Er und Baumgartner sind beide 34 Jahre alt. Was sie unterscheidet, ist die Macht über die Vergänglichkeit. Nach 15 Minuten und 31 Sekunden ist der Baum gefällt. «Der Künstler», sagt Hirsch, «will an die Endlichkeit der Natur in Zeiten von Tannenbaum und Weihnachten erinnern.»

Einen Schritt weiter lockt eine füllige Tafelrunde zum Schlemmen. Mit Keksen und Mandeln gefüllt Teller neben verspielten Porzellanfigürchen, Details wie abgehackte Finger oder nackte Frauen neben Rüben. Gemeinsam tafeln, mit Gästen diskutieren und sich mit Freunden austauschen. Das Künstlerkollektiv Rohling und Stéphanie Baechler bietet den Betrachten an, am «rohen Stillleben» zu verweilen.

In Berlin gackern die Hühner und quietschen die Bremsen

Vor dem Projektraum Enter bleibt Helen Hirsch stehen, aus welchem bunte Töne längst die dumpfen Schläge des Baumfällers übertönen. Hühner, die gackern, Böden, die knarren, Bremsen, die quietschen. Im Raum gibt die kurze Wand in der Mitte den Spaziergang vor, der zwischen Bildern, Skizzen und Fotografien hindurchführt, neben Robert Walser in Öl und dem filmischen Spaziergang durch Berlin.
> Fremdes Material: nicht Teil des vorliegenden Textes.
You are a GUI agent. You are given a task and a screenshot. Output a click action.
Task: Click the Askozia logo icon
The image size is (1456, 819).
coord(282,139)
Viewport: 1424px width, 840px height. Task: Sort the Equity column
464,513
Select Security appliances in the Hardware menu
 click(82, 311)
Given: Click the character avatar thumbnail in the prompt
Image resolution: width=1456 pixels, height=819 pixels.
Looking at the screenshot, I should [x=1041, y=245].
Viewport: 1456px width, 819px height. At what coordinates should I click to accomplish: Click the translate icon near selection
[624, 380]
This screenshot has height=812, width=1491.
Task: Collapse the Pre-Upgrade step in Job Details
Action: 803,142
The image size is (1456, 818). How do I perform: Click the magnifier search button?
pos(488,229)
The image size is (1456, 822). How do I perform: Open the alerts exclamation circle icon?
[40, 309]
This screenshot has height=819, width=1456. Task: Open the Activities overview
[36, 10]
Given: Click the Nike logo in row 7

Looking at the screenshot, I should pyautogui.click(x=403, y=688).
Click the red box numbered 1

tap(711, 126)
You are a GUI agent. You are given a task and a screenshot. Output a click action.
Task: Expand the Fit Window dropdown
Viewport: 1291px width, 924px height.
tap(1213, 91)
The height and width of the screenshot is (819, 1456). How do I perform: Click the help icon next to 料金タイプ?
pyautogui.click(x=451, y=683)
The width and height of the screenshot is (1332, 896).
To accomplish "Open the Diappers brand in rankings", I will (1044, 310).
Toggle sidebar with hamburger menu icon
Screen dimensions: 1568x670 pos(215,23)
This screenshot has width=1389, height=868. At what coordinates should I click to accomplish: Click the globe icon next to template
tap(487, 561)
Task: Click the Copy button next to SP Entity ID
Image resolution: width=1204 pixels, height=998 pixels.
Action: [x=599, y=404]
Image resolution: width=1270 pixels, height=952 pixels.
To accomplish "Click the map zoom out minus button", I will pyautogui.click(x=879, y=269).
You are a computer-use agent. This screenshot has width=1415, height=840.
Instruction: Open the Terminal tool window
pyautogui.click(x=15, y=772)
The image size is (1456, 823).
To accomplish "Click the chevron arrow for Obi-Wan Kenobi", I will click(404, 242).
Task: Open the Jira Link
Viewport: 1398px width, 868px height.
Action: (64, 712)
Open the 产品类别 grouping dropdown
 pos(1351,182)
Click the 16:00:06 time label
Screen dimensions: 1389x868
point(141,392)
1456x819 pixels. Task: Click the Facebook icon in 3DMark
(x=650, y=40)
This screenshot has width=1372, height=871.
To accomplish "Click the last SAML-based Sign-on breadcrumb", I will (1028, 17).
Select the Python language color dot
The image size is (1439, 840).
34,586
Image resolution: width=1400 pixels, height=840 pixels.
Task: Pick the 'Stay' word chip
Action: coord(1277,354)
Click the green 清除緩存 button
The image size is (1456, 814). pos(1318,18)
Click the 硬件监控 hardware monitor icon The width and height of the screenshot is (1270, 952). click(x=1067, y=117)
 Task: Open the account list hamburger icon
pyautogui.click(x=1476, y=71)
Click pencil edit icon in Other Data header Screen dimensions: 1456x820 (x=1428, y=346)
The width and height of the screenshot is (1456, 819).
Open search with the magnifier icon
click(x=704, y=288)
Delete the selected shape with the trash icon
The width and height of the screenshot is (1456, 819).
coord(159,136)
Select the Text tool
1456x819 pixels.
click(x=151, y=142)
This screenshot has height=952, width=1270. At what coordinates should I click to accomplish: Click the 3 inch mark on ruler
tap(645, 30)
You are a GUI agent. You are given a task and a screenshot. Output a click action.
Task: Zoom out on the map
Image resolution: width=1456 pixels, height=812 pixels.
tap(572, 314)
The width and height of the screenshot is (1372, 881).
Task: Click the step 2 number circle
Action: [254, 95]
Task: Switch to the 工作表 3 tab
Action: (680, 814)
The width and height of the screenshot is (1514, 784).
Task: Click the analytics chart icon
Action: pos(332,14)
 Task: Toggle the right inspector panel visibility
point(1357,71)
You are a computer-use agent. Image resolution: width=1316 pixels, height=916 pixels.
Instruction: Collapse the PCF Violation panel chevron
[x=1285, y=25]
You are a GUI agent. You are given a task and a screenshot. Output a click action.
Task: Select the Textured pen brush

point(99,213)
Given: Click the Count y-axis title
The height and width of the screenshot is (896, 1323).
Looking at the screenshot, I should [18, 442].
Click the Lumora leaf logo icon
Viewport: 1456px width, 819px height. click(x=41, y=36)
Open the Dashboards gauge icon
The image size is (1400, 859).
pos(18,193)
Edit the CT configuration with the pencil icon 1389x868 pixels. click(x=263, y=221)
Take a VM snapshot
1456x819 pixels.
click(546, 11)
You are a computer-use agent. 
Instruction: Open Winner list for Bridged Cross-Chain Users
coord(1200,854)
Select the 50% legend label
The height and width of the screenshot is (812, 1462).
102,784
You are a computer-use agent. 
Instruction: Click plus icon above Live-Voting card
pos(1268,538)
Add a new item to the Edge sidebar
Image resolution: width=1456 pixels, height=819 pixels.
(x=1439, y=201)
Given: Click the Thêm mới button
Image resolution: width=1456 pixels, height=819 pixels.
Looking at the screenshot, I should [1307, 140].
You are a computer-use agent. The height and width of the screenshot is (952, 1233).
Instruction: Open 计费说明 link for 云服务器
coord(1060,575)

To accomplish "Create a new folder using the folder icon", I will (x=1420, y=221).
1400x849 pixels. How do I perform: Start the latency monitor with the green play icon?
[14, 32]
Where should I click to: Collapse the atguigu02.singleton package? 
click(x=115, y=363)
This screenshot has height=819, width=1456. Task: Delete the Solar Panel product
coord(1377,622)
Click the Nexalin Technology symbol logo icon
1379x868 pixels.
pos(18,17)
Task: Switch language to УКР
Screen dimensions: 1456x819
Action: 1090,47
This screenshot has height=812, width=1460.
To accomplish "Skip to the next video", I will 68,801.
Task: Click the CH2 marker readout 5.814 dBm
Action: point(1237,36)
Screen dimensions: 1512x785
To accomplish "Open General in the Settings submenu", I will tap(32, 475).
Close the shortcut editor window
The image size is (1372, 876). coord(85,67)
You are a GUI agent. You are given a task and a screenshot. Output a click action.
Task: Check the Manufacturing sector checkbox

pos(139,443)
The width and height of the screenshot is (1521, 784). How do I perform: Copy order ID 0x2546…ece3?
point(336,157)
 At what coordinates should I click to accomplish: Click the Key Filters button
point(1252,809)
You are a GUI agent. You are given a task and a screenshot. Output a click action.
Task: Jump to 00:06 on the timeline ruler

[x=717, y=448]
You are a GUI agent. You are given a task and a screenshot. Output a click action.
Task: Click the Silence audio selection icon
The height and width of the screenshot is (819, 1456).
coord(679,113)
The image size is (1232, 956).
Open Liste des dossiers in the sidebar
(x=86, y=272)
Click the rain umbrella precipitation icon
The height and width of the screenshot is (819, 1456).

Mit Michael Streun, der eine Auswahl seiner in Berlin entstandenen Arbeiten präsentiert, eröffnen die Kulturabteilung der Stadt und das Kunstmuseum ihre neue Reihe «Ortswechsel» (vgl. Kasten «Projektraum Enter»). «In diesem Raum», sagt Helen Hirsch zum Abschied, «sehen und hören wir den Ton, den Berlin angibt.»

Cantonale Berne Jura und Projektraum Enter mit der Reihe «Ortswechsel»: Vernissage Samstag, 11 Uhr.